It is clear that the Melbourne Storm salary cap rort was allowed to continue by News Ltd and its senior management because of inadequate governance. There is no other explanation, except managerial incompetence, which, while it cannot be ruled out, is part of the poor oversight of the club by its owner, News Ltd.
News Ltd treated it like a wholly owned subsidiary and not a group in which News had an investment, with some outside involvement in the shape of independent directors on the Melbourne Storm board. Their presence changed the corporate governance needs of the club, requiring an independent audit committee. That was not done.
And that is the fault of News Ltd chairman John Hartigan, his chief operating officer, Peter Marcourt, and the company’s legal advisers.
And, it’s not that they didn’t have examples in front of them where the presence of outside shareholders and/or independent directors on News Corp itself and a major associate (BSkyB) has produced an independent audit committee in each case, with the powers to investigate the company’s accounts and expenses.
Some background, or things about the Melbourne Storm that you won’t read in a News Ltd newspaper this morning, or hear on Fox Sports.
Roy Masters, the former St George Rugby League coach and Sydney Morning Herald sports writer wrote today:
“Nor were any of the Storm’s independent directors members of the club’s audit committee, a subgroup of board members which is standard practice in companies in the worldwide wake of corporate scandals, such as the Enron implosion.

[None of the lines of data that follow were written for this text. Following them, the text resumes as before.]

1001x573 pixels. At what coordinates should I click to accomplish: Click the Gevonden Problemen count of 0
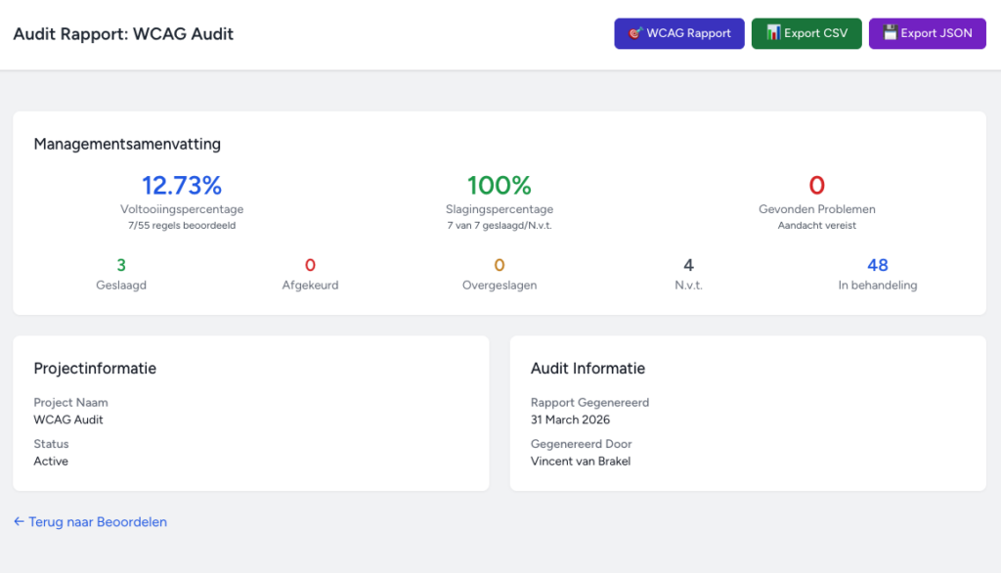(x=816, y=185)
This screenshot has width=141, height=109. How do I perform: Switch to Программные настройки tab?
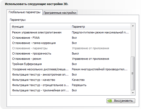pos(60,13)
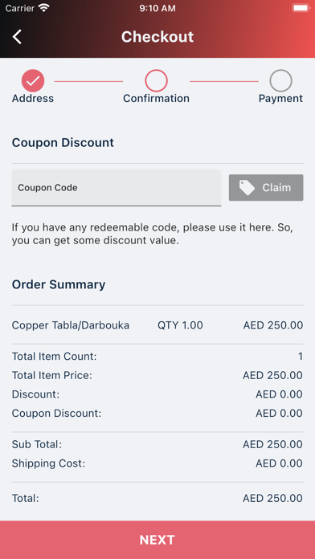Open the Address step label
The image size is (315, 559).
(33, 99)
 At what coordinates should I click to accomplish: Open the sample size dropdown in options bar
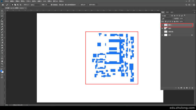pyautogui.click(x=35, y=5)
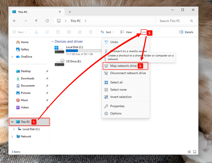Image resolution: width=212 pixels, height=163 pixels.
Task: Open the New item button
Action: point(20,32)
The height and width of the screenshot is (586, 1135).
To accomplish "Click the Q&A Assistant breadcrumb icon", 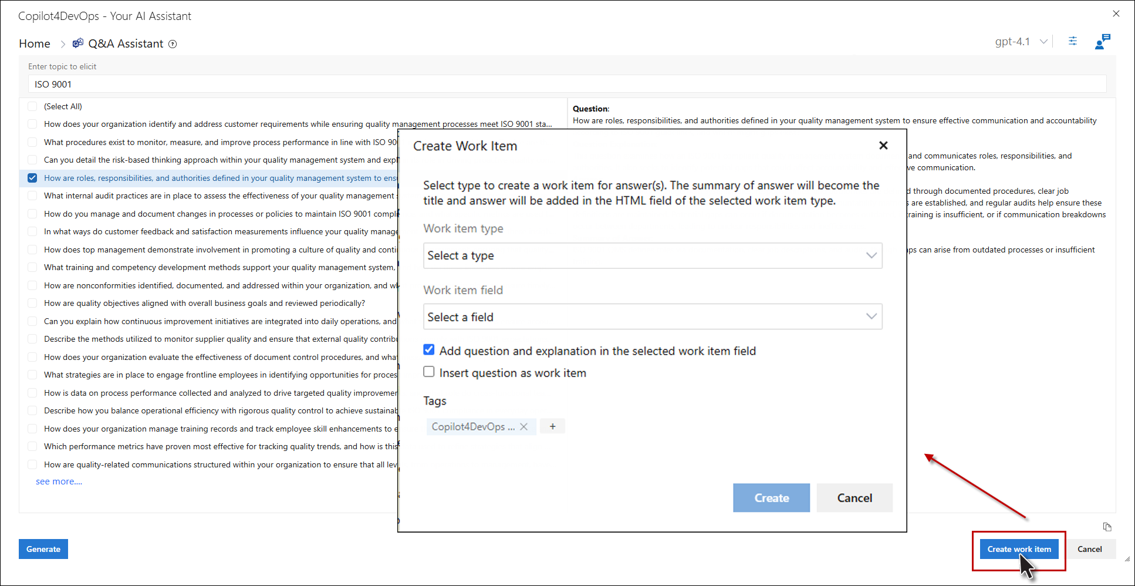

“The Storm’s two News Ltd aligned directors, current chief executive Frank Stanton and Herald Sun and Weekly Times executive Craig Watt were responsible for supervising club accounts ahead of board meetings.
“All finances came through a company named Valimanda, including marketing income of $6 million and servicing of marketing of $5.4 million, yet no red flags were raised.
“News Ltd papers have described the salary rorting as a giant fraud, yet the News Ltd-appointed directors had more immediate responsibility for auditing the club accounts than the sacked directors.”
A look at the News Corporation policy on the group’s audit committee shows that it has a full complement of independent directors, which have considerable powers.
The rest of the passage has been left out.